= Religion in Birmingham =

Religion in British city

Religious makeup of Birmingham in single year age groups in the 2021 census

Birmingham was historically an overwhelmingly Christian city, but now Christians form a minority of the population. Christianity was still the largest religion in Birmingham in the 2021 census.

In the 2021 census, the religious composition of Birmingham comprised: 34.0% Christianity, 29.9% Islam, 24.1% No religion, 2.9% Sikhism, 1.9% Hinduism, 0.4% Buddhism, 0.1% Judaism, 0.6% Other religion, and 6.1% Not stated.

The most substantial recent changes in the religious composition of Birmingham are the significant decrease in Christianity from 59.1% in the 2001 census to 34.0% in the 2021 census and the significant increase in Islam from 14.3% in the 2001 census to 29.9% in the 2021 census.

==Censuses==
The table below shows data regarding religion in Birmingham for the 2001, 2011, and 2021 censuses.

Religion in Birmingham
| Religion | 2001 Census | 2011 Census | 2021 Census |
|---|---|---|---|
| Christian | 59.1% | 46.1% | 34.0% |
| Muslim | 14.3% | 21.8% | 29.9% |
| No religion | 12.4% | 19.3% | 24.1% |
| Sikh | 2.9% | 3.0% | 2.9% |
| Hindu | 2.0% | 2.1% | 1.9% |
| Buddhist | 0.3% | 0.4% | 0.4% |
| Jewish | 0.2% | 0.2% | 0.1% |
| Other religion | 0.3% | 0.5% | 0.6% |
| Not stated | 8.4% | 6.5% | 6.1% |

==Distribution==

Distribution of religions in Birmingham according to the 2011 census.
Christianity
Islam
Sikhism
Hinduism
Buddhism
Judaism
Other religion
No religion

==Early history==
===Before Christianity===
Although there were no large Roman settlements in the immediate area of modern-day Birmingham, there was a fort, Metchley Fort near the site of the University of Birmingham, and Icknield Street runs via this site through the western suburbs of the city.
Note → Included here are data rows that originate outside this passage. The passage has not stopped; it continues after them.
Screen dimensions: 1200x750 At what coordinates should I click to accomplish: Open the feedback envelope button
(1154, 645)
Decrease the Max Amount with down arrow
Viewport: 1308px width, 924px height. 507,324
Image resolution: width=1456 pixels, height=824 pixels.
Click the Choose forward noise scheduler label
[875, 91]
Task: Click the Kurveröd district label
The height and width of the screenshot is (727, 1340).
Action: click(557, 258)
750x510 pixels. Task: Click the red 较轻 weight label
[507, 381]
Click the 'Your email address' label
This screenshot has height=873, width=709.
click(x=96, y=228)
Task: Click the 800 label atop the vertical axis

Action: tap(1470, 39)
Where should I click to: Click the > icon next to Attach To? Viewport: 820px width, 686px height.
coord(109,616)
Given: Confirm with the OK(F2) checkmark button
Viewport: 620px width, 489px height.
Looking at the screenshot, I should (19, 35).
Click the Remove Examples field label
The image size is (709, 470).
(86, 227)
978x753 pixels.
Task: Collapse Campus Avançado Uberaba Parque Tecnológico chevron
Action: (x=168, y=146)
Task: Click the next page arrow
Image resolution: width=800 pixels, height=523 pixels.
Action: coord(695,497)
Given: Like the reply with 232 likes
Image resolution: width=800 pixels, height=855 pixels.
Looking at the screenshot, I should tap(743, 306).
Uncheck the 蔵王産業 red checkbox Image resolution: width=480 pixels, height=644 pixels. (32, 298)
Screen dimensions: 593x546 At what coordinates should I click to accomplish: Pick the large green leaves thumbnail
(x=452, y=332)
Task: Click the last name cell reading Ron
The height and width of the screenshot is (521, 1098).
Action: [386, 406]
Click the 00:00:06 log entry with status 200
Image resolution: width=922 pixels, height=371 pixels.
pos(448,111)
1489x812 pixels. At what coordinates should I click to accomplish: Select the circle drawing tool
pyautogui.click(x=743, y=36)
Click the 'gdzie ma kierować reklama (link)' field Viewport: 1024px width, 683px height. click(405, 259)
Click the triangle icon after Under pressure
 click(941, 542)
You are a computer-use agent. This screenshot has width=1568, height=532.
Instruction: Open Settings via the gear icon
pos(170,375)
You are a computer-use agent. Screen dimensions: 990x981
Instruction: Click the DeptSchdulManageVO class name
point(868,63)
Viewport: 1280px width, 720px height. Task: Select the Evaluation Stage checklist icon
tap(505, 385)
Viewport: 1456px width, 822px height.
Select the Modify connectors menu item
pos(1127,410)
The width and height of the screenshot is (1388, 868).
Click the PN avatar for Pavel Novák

The Romano-British population undoubtedly worshipped at pagan temples such as that excavated at Coleshill a few miles outside the modern city boundary, which was possibly dedicated to Minerva or Mars , and that identified at Letocetum where Icknield Street crosses Watling Street between Birmingham and Lichfield, also apparently dedicated to Minerva .

In the later years of the Roman period, Christianity arrived in the area, although there is little evidence of Christian worship in the immediate Birmingham area at this time. However, when Anglo-Saxon tribes conquered what was to become England in the 5th century, they brought their pagan beliefs with them. Again there is little firm evidence for Anglo-Saxon worship in the area, perhaps because the Anglo-Saxons worshipped in sacred places outdoors rather than in buildings.

===The Conversion of Mercia===
Mercia, the Anglo-Saxon Kingdom in which Birmingham was situated, remained pagan for some decades after Saint Augustine had begun the conversion of England. However, under King Penda of Mercia, himself a pagan, Christian missionaries from Lindisfarne were allowed to preach in the kingdom (around 653) and following Penda's death, the rulers of Mercia became Christian and a Diocese of Mercia was created in 656. Part of this became the Diocese of Lichfield in 669 under Saint Chad. (Chad's relics were enshrined at Lichfield Cathedral until the Reformation after which they were kept in hiding until they were transferred to the new Catholic cathedral in Birmingham in 1841 ).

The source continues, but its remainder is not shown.